The task: Answer with the number of lines in the records that contain "input" and with nothing else.

Records to use:
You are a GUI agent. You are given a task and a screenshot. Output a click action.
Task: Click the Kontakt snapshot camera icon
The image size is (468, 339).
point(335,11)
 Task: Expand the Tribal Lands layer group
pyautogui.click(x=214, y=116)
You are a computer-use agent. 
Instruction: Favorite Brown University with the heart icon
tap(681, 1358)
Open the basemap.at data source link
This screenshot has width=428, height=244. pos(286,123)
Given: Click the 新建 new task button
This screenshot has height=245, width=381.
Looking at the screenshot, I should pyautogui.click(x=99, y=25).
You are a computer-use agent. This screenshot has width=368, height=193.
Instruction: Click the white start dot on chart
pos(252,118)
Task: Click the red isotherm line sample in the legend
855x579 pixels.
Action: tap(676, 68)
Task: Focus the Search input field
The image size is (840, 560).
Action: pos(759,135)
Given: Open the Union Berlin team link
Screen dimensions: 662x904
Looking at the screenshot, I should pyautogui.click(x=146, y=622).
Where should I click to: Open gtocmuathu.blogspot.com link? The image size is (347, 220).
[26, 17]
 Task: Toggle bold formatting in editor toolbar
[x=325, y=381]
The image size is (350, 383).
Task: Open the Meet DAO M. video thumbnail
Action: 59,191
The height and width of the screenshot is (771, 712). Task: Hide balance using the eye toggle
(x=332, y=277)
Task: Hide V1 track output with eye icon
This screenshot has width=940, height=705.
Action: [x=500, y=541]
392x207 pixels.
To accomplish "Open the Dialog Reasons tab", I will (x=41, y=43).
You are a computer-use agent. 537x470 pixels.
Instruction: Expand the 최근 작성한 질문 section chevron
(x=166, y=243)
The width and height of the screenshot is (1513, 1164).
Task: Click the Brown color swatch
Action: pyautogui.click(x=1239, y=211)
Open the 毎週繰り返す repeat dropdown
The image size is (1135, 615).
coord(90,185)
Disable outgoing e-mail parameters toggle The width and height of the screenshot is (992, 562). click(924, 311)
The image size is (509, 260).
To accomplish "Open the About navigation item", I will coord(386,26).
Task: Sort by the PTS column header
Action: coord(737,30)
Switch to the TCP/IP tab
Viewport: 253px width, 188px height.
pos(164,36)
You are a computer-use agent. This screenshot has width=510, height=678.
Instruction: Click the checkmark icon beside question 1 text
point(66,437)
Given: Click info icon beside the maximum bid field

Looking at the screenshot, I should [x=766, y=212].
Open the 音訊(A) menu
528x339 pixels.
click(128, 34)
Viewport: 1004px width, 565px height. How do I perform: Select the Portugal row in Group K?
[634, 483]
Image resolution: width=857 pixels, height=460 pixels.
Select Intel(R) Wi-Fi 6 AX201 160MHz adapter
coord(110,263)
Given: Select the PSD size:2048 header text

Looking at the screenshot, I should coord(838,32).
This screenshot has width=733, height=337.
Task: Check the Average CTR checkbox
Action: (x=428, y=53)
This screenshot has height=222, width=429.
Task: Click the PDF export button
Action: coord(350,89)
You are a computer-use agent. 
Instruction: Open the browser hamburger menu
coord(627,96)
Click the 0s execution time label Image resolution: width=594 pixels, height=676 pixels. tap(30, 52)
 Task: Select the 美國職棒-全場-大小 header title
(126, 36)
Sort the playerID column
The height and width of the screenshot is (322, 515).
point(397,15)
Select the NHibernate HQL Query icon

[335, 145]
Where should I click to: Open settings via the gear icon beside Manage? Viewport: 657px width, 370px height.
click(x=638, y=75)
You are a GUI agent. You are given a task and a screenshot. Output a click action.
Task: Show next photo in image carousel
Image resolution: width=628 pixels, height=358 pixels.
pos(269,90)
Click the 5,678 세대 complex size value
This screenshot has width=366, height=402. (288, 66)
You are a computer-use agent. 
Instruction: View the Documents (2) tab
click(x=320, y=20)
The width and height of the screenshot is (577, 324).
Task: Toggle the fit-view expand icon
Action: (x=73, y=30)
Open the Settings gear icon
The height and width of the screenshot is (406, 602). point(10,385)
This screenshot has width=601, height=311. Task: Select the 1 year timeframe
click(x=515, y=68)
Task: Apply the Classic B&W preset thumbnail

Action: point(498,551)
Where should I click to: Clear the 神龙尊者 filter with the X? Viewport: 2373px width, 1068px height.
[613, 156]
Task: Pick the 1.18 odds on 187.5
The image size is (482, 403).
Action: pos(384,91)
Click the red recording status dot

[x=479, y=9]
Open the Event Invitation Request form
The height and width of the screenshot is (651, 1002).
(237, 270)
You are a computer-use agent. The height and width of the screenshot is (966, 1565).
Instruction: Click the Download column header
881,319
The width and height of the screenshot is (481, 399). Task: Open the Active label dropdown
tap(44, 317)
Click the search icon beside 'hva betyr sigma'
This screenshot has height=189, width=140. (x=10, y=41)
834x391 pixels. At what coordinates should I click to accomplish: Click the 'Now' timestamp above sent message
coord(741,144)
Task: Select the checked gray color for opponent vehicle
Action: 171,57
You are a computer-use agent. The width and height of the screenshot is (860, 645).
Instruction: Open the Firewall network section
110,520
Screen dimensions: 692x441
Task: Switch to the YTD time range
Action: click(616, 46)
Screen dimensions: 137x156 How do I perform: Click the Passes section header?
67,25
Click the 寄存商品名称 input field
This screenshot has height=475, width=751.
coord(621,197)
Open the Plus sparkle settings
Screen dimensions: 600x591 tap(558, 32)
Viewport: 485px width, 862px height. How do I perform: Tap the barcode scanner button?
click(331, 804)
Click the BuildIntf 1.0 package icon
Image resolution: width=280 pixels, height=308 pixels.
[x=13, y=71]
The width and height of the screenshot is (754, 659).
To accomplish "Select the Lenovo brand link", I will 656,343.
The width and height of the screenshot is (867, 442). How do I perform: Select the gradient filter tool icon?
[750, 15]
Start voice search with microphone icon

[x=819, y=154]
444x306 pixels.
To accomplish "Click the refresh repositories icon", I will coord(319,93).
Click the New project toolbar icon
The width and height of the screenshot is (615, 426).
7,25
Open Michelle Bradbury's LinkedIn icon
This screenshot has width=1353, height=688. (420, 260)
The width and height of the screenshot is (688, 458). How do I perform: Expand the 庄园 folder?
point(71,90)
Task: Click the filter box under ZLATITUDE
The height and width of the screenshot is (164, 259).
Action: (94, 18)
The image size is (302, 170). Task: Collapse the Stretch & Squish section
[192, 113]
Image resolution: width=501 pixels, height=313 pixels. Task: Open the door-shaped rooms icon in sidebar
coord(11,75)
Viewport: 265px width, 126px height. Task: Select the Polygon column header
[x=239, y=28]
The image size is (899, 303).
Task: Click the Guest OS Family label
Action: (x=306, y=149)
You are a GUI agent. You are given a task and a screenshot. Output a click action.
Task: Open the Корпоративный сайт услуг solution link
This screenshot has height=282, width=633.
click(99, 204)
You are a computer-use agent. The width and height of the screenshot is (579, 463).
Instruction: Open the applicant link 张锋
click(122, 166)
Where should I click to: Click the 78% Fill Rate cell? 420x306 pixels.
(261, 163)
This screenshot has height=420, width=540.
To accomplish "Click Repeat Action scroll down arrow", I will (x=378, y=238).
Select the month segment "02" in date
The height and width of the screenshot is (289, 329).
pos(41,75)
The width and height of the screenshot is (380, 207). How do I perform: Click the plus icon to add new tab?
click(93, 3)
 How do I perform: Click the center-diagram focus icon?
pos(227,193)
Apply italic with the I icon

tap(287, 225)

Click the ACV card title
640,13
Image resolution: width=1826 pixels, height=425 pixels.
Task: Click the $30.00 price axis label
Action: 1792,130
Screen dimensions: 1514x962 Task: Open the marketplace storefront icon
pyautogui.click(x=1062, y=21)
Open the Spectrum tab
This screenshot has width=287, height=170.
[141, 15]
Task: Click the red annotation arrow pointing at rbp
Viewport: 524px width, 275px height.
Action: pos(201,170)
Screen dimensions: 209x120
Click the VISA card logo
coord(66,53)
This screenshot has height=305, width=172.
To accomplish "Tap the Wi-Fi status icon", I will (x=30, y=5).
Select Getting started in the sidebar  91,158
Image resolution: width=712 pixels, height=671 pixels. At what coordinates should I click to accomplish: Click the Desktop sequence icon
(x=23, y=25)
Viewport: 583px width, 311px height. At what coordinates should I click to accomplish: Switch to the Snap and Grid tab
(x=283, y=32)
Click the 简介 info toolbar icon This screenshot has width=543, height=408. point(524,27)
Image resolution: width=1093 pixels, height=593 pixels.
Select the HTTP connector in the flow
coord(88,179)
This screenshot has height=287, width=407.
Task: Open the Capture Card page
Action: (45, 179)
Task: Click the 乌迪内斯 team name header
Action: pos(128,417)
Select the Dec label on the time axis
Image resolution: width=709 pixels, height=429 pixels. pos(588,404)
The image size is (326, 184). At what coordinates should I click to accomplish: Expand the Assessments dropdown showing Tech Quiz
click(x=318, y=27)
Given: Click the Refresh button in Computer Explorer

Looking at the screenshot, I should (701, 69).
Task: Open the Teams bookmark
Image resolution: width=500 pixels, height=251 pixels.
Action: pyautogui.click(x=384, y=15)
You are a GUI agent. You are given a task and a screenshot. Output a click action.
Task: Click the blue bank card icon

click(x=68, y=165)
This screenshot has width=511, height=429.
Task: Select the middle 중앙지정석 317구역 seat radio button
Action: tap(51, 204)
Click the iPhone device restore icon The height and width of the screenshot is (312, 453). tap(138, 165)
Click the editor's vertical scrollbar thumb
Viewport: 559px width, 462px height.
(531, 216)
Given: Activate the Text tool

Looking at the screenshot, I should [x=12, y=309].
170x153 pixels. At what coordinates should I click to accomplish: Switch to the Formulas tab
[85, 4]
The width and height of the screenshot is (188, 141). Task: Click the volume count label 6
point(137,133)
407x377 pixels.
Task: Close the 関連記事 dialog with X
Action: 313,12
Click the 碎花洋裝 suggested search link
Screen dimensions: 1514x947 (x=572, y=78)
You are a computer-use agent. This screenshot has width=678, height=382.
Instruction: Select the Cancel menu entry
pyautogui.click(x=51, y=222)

Solution for this exercise: 2